Consent to participate
ADNI indicates that volunteers are required to provide written informed consent to participate.
Consent to publish
Not applicable.
Declaration of conflicting interests
The authors declared no potential conflicts of interest with respect to the research, authorship, and/or publication of this article.
Data availability
Data used in this work were obtained from the ADNI repository, which imposes some restrictions on public data access and sharing.
Ethics approval
ADNI studies were conducted according to, among others, Good Clinical Practice guidelines, and pursuant to US state and federal regulations. Regarding ethical standards, the ADNI protocols were approved by all the Institutional Review Boards of the participating institutions.
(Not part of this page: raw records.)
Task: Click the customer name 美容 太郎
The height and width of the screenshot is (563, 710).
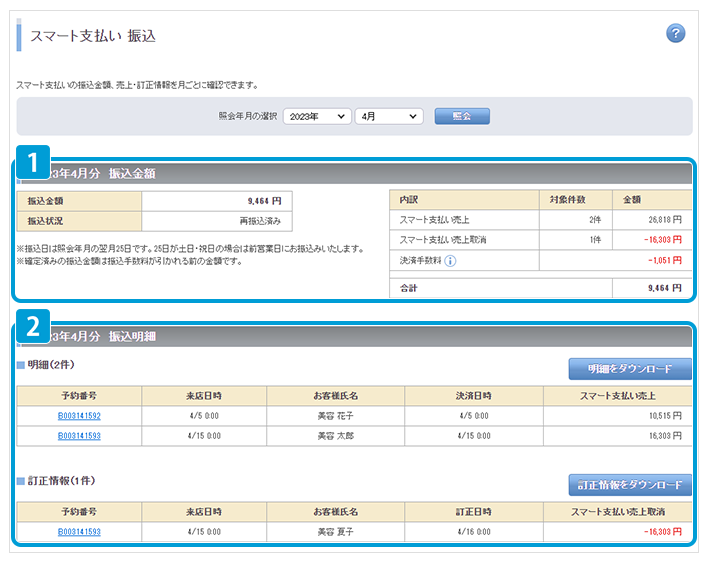Action: [337, 436]
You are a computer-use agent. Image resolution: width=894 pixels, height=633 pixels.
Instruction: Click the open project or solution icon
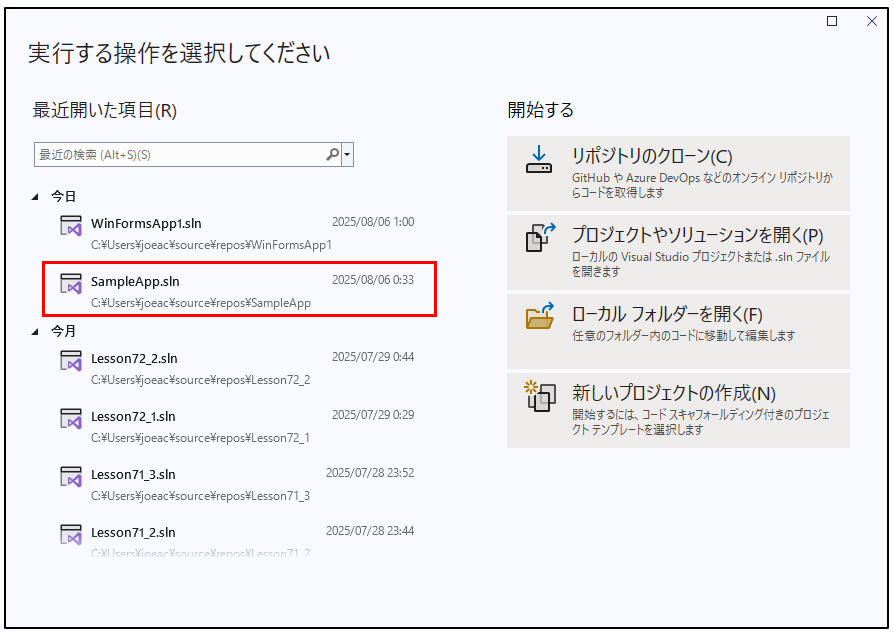(539, 239)
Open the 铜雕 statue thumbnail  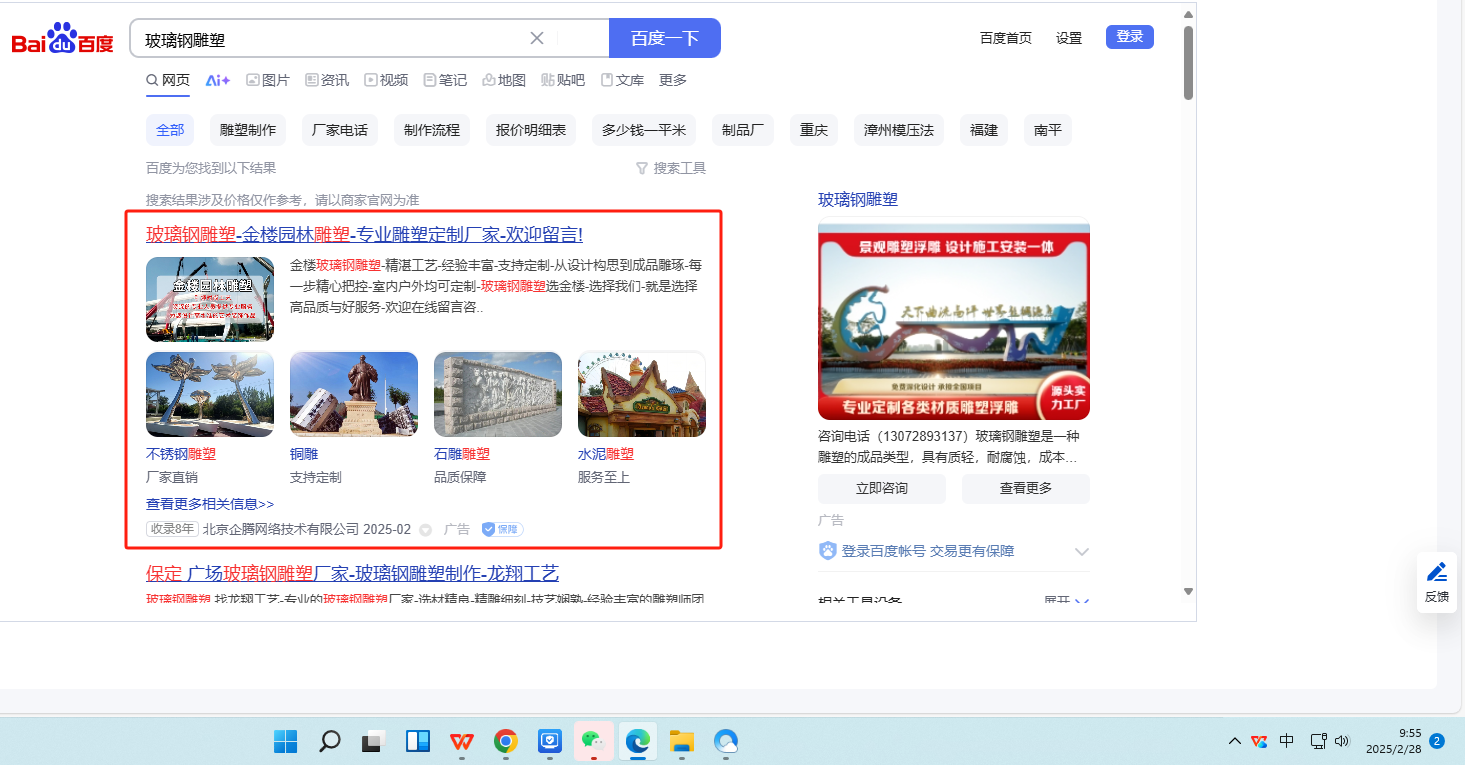point(354,394)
Only data from volunteers who had provided written informed consent were used to complete these analyses.
Funding
The authors disclosed receipt of the following financial support for the research, authorship, and/or publication of this article: This work was funded by the Consejería de Gobierno de Vicepresidencia Primera y de Obras Públicas, Infraestructuras, Transporte y Movilidad del Cabildo de Gran Canaria under Grant Number 23/2021. The collection and sharing of the data used in this project was funded by the ADNI (National Institutes of Health Grant U01 AG024904) and DOD Alzheimer's Disease Neuroimaging Initiative (Department of Defense award number W81XWH-12-2-0012).